Comparing different ML techniques is not a new requirement and is increasingly becoming common in ML research. In fact, this approach has been fundamental for the development of various ML techniques. For example, the ImageNet20,21 dataset spurred a competition to improve computer image analysis and understanding, and has been widely recognized for driving innovation in DL. A recent example of an application and system benchmark is the High-Performance LINPACK for Accelerator Introspection (HPL-AI) benchmark22, which aims to drive AI innovation by focusing on the performance benefits of reduced (and mixed) precision computing.

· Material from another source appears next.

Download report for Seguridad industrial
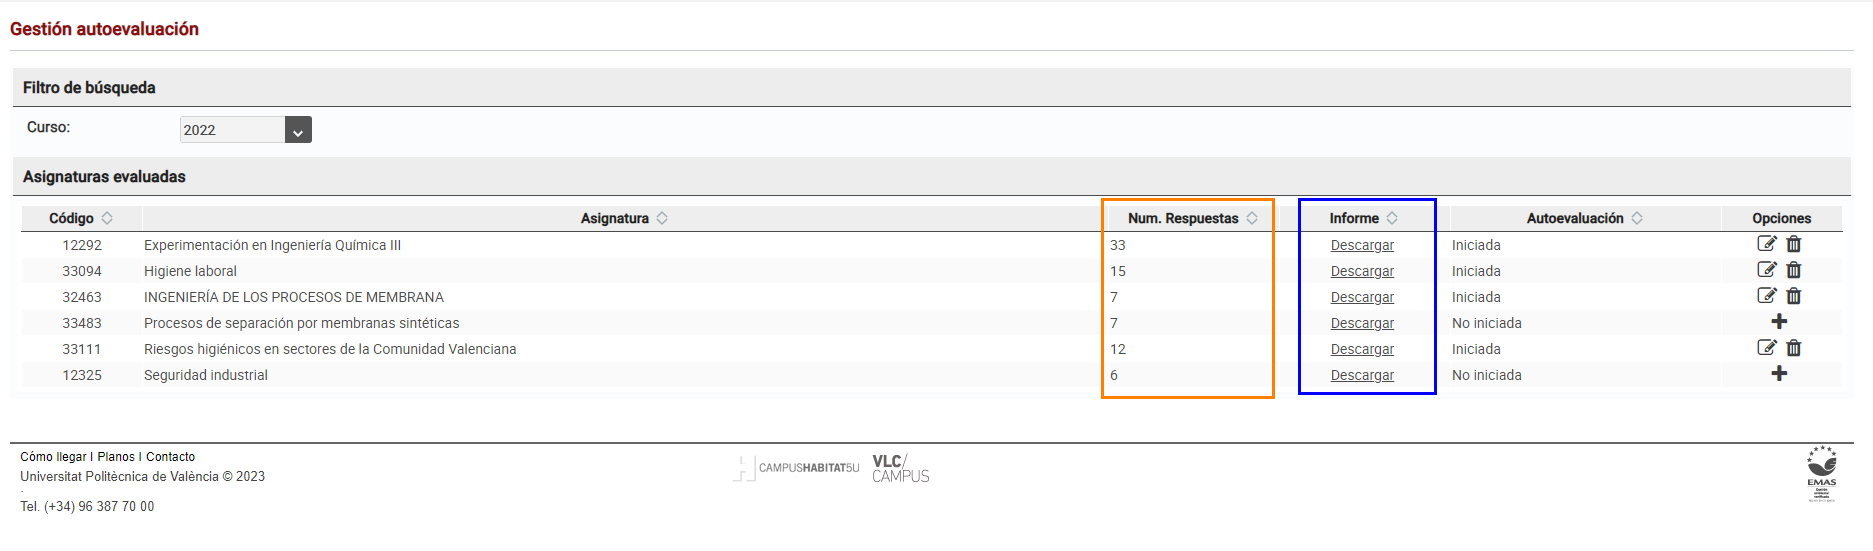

However, providing a blueprint of applications, guidelines and best practices in the context of scientific ML is a relatively new and unaddressed requirement. There have been a number of efforts on this aspect that address some of the challenges we highlighted above. In this brief overview of these benchmarking initiatives, we explicitly exclude conventional benchmarking activities in other areas of computer science, such as benchmarks for HPC systems, compilers and subsystems, such as memory, storage and networking12,23.

Instead of giving an exhaustive technical review covering very-fine-grained aspects, we give a high-level overview of the various ML benchmark initiatives, focusing on the requirements discussed in the previous sections. We shall, therefore, cover the following aspects:

  • Benchmark focus: science, application (end-to-end) and system.

  • Benchmark process: metrics, framework, reporting and compliance.

  • Benchmark challenges: data, distribution, coverage and extensibility.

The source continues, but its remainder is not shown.